• [WHAT THIS TASK INVOLVES]: Every line of the entries below from the one containing "The image size is (541, 449)." to the one containing "Jump to the 'Review and create' step", both ends included, must be written out exactly. No other line belongs in the answer.
=== INPUT DATA ===
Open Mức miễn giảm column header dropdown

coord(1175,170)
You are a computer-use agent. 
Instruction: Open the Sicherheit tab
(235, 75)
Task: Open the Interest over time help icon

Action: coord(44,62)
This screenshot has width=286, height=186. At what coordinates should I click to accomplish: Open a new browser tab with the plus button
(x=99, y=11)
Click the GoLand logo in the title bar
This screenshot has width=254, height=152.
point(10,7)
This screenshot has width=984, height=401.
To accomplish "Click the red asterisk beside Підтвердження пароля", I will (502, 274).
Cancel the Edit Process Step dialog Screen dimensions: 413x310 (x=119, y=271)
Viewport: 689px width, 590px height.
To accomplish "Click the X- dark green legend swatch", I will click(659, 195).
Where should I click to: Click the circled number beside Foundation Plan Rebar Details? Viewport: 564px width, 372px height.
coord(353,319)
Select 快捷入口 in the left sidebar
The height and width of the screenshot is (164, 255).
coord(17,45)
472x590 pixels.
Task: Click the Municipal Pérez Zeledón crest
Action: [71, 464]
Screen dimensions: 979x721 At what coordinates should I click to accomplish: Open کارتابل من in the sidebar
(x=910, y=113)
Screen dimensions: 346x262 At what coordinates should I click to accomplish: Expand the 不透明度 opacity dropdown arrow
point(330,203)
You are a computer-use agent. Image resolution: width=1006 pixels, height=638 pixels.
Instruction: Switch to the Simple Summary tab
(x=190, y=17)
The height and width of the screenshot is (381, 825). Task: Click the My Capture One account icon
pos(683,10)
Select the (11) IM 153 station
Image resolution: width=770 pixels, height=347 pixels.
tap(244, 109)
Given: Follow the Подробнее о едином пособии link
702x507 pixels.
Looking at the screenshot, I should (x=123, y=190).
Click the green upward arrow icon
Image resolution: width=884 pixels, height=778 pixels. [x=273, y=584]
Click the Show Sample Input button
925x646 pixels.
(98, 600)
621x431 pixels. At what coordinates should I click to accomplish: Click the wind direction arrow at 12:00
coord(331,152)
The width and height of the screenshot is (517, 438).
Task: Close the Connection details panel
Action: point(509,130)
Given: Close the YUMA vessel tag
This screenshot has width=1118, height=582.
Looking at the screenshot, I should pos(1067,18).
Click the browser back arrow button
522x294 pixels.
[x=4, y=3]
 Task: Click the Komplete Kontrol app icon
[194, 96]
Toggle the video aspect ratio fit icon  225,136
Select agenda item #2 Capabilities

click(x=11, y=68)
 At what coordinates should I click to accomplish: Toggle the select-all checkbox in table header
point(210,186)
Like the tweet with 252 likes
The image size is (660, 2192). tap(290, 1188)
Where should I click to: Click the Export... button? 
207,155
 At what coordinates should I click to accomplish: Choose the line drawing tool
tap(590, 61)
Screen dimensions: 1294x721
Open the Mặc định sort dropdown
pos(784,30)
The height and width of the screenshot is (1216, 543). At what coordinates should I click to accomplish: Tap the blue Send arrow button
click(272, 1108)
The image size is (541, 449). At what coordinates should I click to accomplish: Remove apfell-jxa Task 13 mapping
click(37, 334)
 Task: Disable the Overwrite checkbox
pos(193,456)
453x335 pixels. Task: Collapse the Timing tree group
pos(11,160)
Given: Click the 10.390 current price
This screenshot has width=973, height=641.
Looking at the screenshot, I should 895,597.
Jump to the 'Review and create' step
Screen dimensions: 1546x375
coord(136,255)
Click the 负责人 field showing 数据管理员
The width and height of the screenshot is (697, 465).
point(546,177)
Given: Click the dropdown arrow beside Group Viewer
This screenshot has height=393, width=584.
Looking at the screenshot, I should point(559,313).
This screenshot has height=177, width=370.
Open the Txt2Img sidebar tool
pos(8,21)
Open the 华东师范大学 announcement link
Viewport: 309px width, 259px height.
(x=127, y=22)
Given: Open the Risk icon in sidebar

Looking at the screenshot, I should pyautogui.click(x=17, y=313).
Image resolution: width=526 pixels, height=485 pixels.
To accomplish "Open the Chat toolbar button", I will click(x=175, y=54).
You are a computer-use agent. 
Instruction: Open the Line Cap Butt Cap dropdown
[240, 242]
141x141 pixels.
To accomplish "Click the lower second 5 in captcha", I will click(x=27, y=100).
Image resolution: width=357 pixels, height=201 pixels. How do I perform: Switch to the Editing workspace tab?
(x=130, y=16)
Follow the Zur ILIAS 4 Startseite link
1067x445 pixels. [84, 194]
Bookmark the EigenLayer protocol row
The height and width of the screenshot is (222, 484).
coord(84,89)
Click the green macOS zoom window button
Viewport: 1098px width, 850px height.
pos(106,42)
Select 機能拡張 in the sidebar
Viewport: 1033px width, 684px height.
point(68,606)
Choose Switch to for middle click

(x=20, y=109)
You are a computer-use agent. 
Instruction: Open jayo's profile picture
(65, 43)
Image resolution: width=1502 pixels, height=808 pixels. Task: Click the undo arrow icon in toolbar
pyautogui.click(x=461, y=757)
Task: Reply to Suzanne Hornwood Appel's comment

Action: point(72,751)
===
• [RESULT OF THE EXERCISE]:
The image size is (541, 449). At what coordinates should I click to accomplish: Remove apfell-jxa Task 13 mapping
click(37, 334)
 Task: Disable the Overwrite checkbox
pos(193,456)
453x335 pixels. Task: Collapse the Timing tree group
pos(11,160)
Given: Click the 10.390 current price
This screenshot has width=973, height=641.
Looking at the screenshot, I should 895,597.
Jump to the 'Review and create' step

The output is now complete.